Higher and Higher 2/46/04
Did you ever hear the urban legend about the bunch of teachers who accidentally ate a caked laced with pot? Okay, so it's not an urban legend. It actually happened in Lueneburg, Germany Thursday. But it's so dumb it sounds like it could be in a B movie with that chick from Mr. Holland's Opus.
Here's the situation: A chocolate cake was anonymously left at the door to the staff room, and the teachers ate it without asking any questions as to its origin or why it tasted funny. Brilliant.
Maybe Germans are a more trusting people than Americans. But I'd think that not eating anonymous cakes is a bit of a given. You learn that stuff as a kid – even in Germany. Don't eat a cake that is sitting on your doorstep. That's a lesson you are taught just after you learn to look both ways before you cross the street, because people may be driving on the wrong side of it.
The funniest part is that the teachers didn't know they were high – they just thought they had food poisoning. These teachers must have not been tenured, because if they were they'd have been old enough to remember the 1960s.
I have never tried pot. But I can say that if I did, I wouldn't think I had food poisoning. I had food poisoning once, and it made me throw up for two weeks. If that's what pot does to you, there wouldn't be such a big of market. (I've just set myself up to get all kinds of letters from people attempting to explain what pot does to you. However, the writers of these letters will get distracted after the subject line and instead send a treatise on how Scooby-Doo was a total stoner.)
I can just imagine the conversation that went on in that staff room.
"I had some of that cake, and I spent the last half hour talking about how weird it'd be if god were praying to us."
"I think you have food poisoning."
"That's awful. Wanna watch Scooby-Doo?"
The teachers probably freaked out and ran to the doctor paranoid that they were sick. And paranoia is another clear sign of food poisoning. I'm guessing that on the way, they stopped at a convenience store to buy a great deal of food poisoning medication, known to the layperson as Doritos.
"I hear these settle your stomach. They're Nacho Cheesier."
I'm kidding, of course. Nobody ran anywhere. They were high. They probably drove, but really slowly. Maybe even on the right side of the road.
According to Reuters, a police spokesman said that the reason the teachers had not suspected anything was "because it was customary for them to buy cakes from the schoolchildren as part of a fund-raising project." I take two things from this statement. One, the police are now involved. Two, this is a very fat town. I can understand the occasional bake sale, but an ongoing "sell the teachers cake" project? Perhaps instead of those little milks, they serve half and half with school lunches.
Even if it was routine for teachers to scarf a cake every day, they still BOUGHT these cakes, so their excuse doesn't convince me. I doubt there was a bill left with this one.
"Hey guys – you know how usually we pay for cake? We've got a new cake, but they must want us to pay later. Quick, let's eat it without asking any questions as to its origin or why it tastes funny."

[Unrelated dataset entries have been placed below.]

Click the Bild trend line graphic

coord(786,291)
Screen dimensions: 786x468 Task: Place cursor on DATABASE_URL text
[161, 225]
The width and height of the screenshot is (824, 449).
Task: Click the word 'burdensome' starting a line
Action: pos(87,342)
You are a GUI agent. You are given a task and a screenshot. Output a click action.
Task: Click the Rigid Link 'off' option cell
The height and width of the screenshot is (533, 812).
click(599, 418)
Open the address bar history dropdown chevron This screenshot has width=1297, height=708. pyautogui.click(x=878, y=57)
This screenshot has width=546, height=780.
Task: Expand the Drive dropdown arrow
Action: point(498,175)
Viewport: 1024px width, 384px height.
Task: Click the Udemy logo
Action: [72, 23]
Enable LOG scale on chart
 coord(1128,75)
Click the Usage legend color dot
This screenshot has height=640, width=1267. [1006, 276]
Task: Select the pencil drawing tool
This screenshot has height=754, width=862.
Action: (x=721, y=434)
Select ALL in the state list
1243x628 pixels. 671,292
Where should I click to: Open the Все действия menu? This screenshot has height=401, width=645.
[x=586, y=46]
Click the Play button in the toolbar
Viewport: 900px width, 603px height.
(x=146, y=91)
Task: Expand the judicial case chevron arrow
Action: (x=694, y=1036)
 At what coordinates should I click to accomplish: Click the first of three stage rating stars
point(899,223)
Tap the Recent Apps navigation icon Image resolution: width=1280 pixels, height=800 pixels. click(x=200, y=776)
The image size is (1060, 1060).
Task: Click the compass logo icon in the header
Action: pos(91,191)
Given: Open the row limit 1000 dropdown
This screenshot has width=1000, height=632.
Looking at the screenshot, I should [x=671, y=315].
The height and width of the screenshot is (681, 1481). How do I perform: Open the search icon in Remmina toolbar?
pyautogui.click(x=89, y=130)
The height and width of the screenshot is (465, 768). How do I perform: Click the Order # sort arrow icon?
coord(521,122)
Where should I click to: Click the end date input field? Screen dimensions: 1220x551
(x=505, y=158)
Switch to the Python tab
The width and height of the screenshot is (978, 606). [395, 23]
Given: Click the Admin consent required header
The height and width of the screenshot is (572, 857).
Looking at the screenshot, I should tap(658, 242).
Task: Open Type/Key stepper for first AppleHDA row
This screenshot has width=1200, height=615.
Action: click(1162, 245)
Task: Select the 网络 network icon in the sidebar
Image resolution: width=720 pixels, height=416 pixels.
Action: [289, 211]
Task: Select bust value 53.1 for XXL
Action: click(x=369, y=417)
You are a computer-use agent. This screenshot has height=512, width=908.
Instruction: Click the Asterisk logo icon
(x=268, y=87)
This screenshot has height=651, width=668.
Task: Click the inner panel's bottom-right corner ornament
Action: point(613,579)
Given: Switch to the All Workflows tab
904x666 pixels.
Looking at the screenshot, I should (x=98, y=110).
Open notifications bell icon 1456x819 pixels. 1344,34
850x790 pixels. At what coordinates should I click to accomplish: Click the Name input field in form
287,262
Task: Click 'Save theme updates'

The teachers were alerted as to what happened after doctors told them what they were feeling was less food poisoning and more being high. That must have been fun to witness.
"Oh," one teacher probably exclaimed. "That must be why I have spent the last half hour contemplating what I'd do if I had feet for hands. And watching Scooby-Doo."
But even more fun was the conversation the doctors had amongst themselves in the breakroom.
"Did you hear the one about the bunch of teachers who accidentally ate a caked laced with pot?"
"Yeah," another doctor said. "Wasn't the chick from Mr. Holland's Opus in that movie?"
"Nevermind that," said a third doctor. "I'm trying to figure out what would happen if god were praying to us."
Though I'm guessing they said all this in German.